++++ Extrait à lire ++++

Ainsi, tu t’ajoutes à la liste des capitaines expérimentés qui ont quitté le navire après l’avoir mené si souvent à bon port. Mais je suis encore là et je puis, moi aussi, témoigner de l’importance de ton action.
Tu as été surtout un démultiplicateur. Sans toi, la Pédagogie Freinet n’aurait pu devenir à ce point internationale. Il fallait que cette idée soit solidement accrochée en toi pour réussir, malgré les difficultés de tous ordres, à mettre au point les Rencontres Internationales des Éducateurs Freinet (RIDEF). De l’extérieur, on avait l’impression que tu réalisais cela en te jouant, mais, une certaine année, j’avais pu prendre conscience de l’énorme travail que cela représentait. Il fallait prendre contact, proposer des rapprochements, aider à la constitution de réseaux… Heureusement, ta connaissance de plusieurs langues étrangères t’aidait beaucoup dans cette réalisation de communication.
Mais cela n’empêchait pas qu’il te fallait une conviction profonde et un engagement de tout ton être pour que les fils se nouent et que les choses s’organisent harmonieusement. Le travail que nous réalisions dans ces RIDEF a permis de solides avancées sur le plan de la saisie et de la compréhension des éléments de notre pédagogie. Ces rencontres étaient le lieu et le moment de solides échanges mais, également, d’audacieuses expériences. Nous arrivions parfois à impliquer des gens de diverses nationalités dans des apprentissages. Et à cette occasion, pouvoir vérifier la validité des concepts de notre pédagogie en dehors du système français, permettait d’en confirmer la valeur. Je me souviens tout particulièrement de nos voyages à Berlin-Est et au Québec. À Berlin, tu avais ri quand j’avais dit au directeur de L’École Supérieure de Pédagogie qu’ils n’étaient pas marxistes. Réponse : « Comment, nous ne sommes pas marxistes, alors qu’après la chute du régime nazi, nous avons remplacé tous les enseignants par des ouvriers ! » Et le texte que tu avais écrit en allemand sur le livre d’or de l’école technique que nous visitions avait été l’occasion du rire et de l’admiration de tout le personnel de l’établissement. Cela me permet d’insister sur deux points particuliers de ta personnalité : tu avais beaucoup d’humour mais, également, beaucoup d’esprit. L’humour met à distance et c’est parfois bien utile, mais l’esprit permet de construire. Et nous en avions singulièrement besoin.

++++ Matériel fourni ++++

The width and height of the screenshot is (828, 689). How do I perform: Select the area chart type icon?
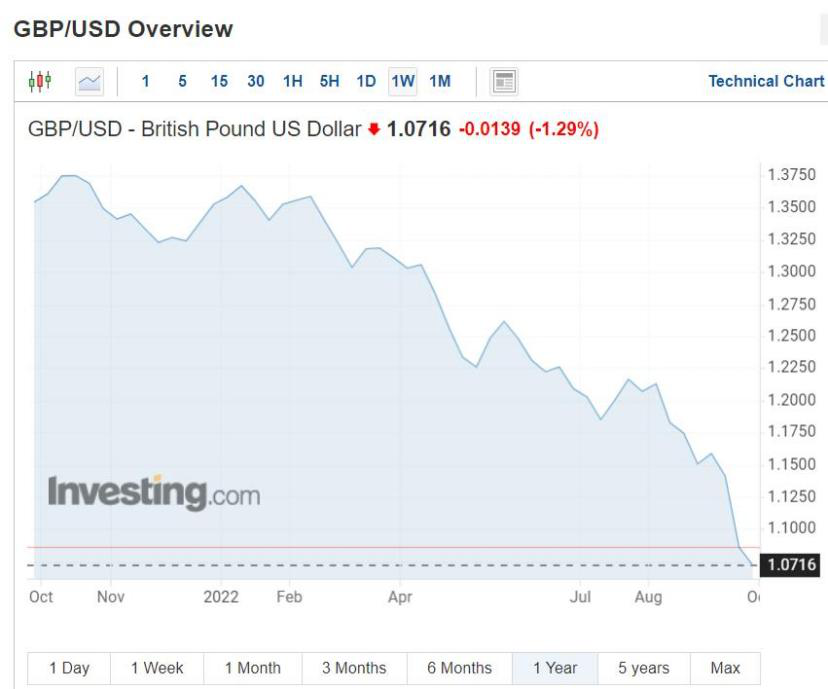[x=90, y=82]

++++

Énoncé: Transcrivez, dans l'extrait sur les RIDEF, le passage qui commence par les mots contenant « Ainsi, tu t’ajoutes » et s'achève sur « de ton action. ».

Résultat final:
Ainsi, tu t’ajoutes à la liste des capitaines expérimentés qui ont quitté le navire après l’avoir mené si souvent à bon port. Mais je suis encore là et je puis, moi aussi, témoigner de l’importance de ton action.